== Source material
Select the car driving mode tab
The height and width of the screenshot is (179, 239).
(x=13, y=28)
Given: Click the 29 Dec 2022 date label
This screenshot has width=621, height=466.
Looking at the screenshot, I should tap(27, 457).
====
== Source material
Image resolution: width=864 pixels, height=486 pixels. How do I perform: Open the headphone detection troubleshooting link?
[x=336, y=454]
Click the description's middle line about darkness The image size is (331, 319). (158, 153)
====
- What to work on: Check each line of the entries, and copy the ones that contain "Click".

- Answer box:
Given: Click the 29 Dec 2022 date label
Click the description's middle line about darkness The image size is (331, 319). (158, 153)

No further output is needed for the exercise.